=== Available records ===

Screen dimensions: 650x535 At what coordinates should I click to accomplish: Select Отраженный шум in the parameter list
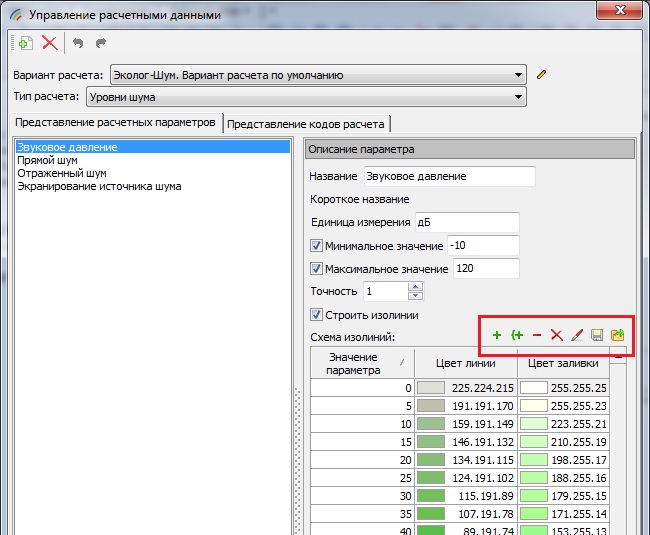point(61,173)
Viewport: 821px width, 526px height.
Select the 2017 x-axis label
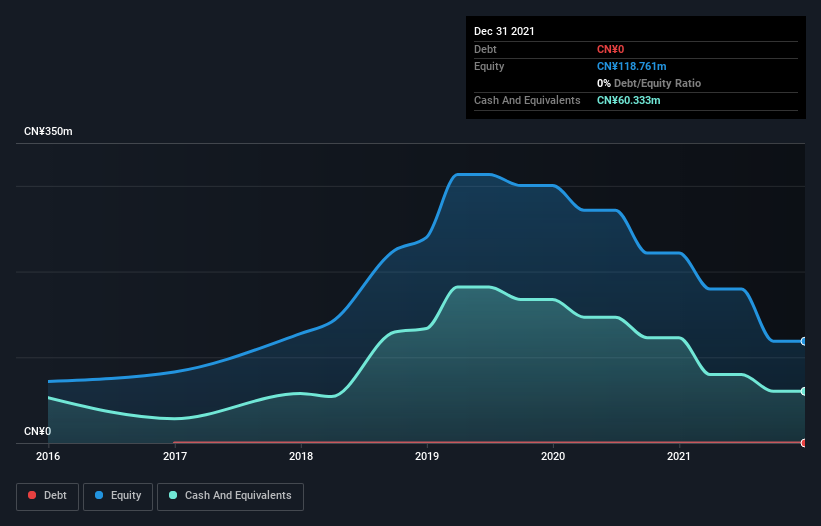[175, 457]
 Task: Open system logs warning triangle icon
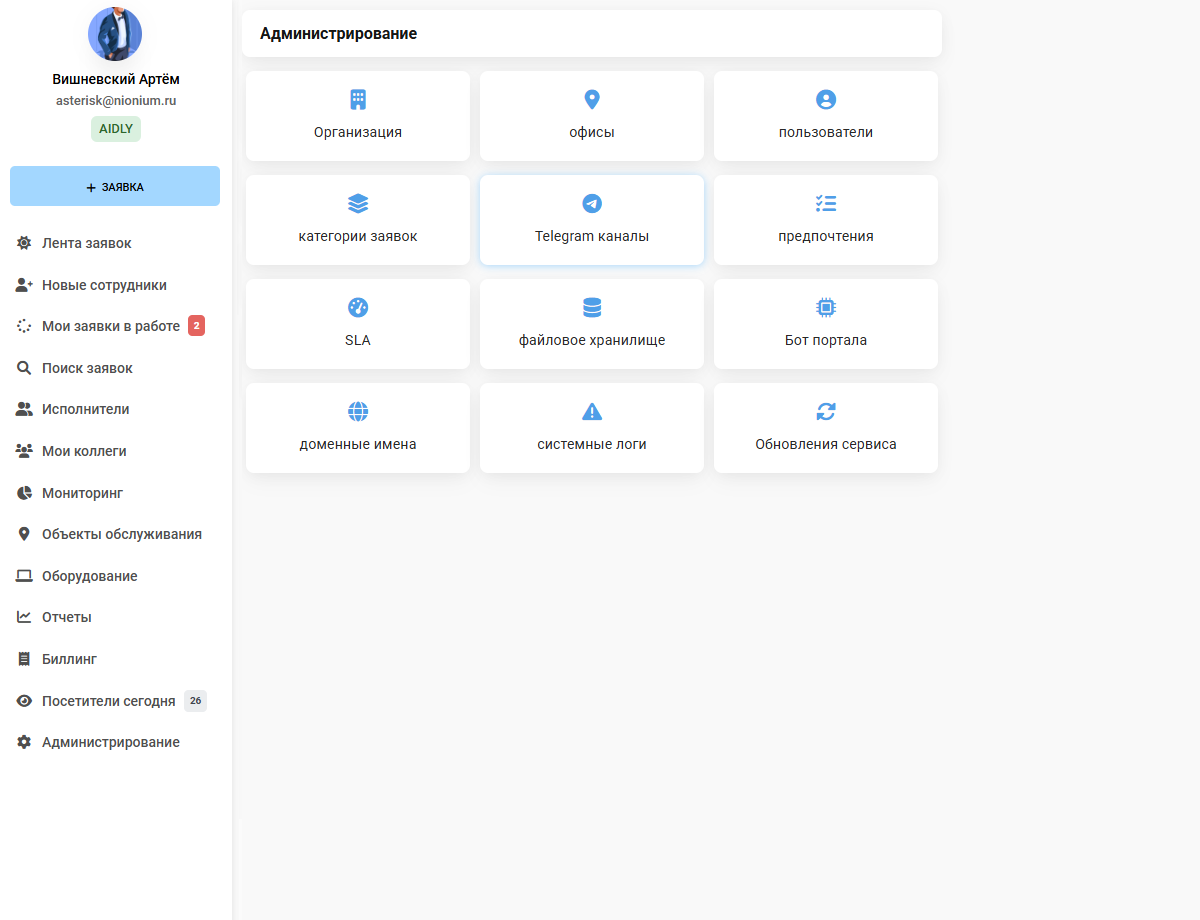(592, 412)
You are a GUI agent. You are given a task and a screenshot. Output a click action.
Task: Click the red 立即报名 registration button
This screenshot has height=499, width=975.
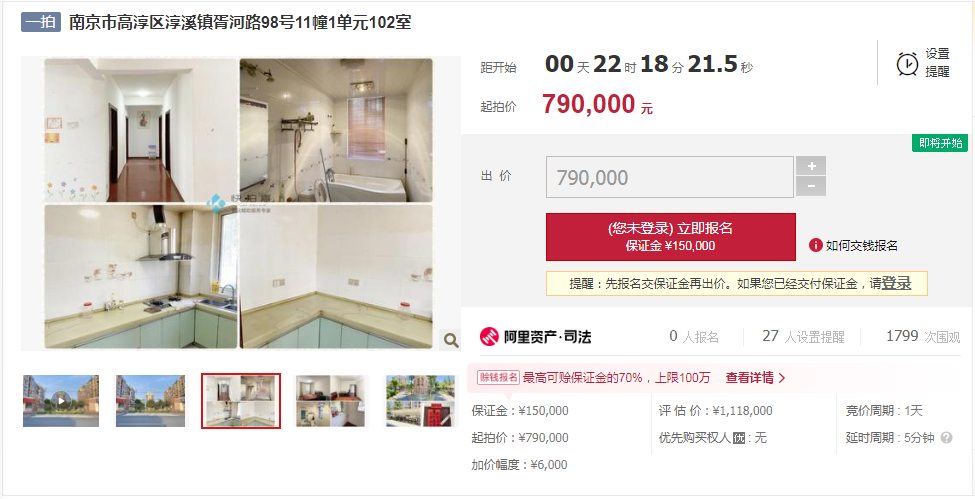tap(670, 236)
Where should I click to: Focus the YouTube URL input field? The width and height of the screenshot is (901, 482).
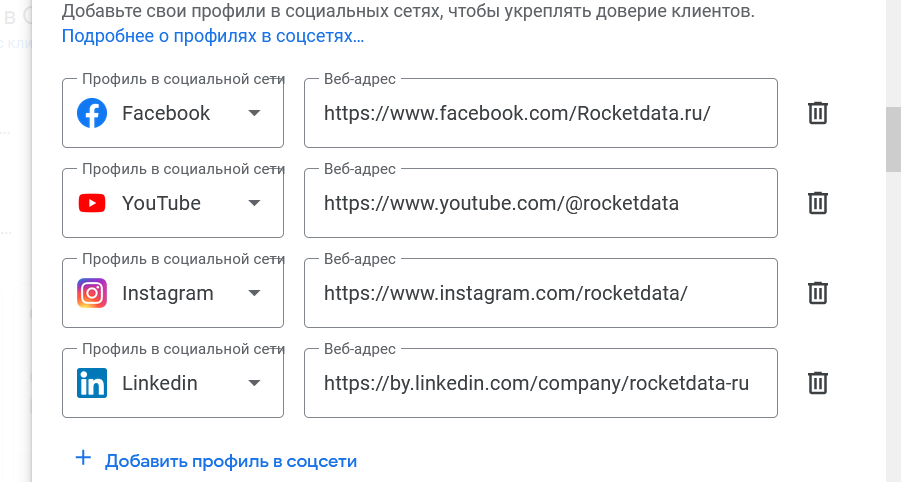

===

Pictures should be skipped, and the records retyped word for word.

Screen dimensions: 650x535 At what coordinates should I click to accomplish: Select Отраженный шум in the parameter list
point(61,173)
Viewport: 821px width, 526px height.
Select the 2017 x-axis label
[175, 457]
 Task: Open system logs warning triangle icon
(592, 412)
You are a GUI agent. You are given a task and a screenshot. Output a click action.
Task: Click the red 立即报名 registration button
This screenshot has height=499, width=975.
tap(670, 236)
Where should I click to: Focus the YouTube URL input field? The width and height of the screenshot is (901, 482).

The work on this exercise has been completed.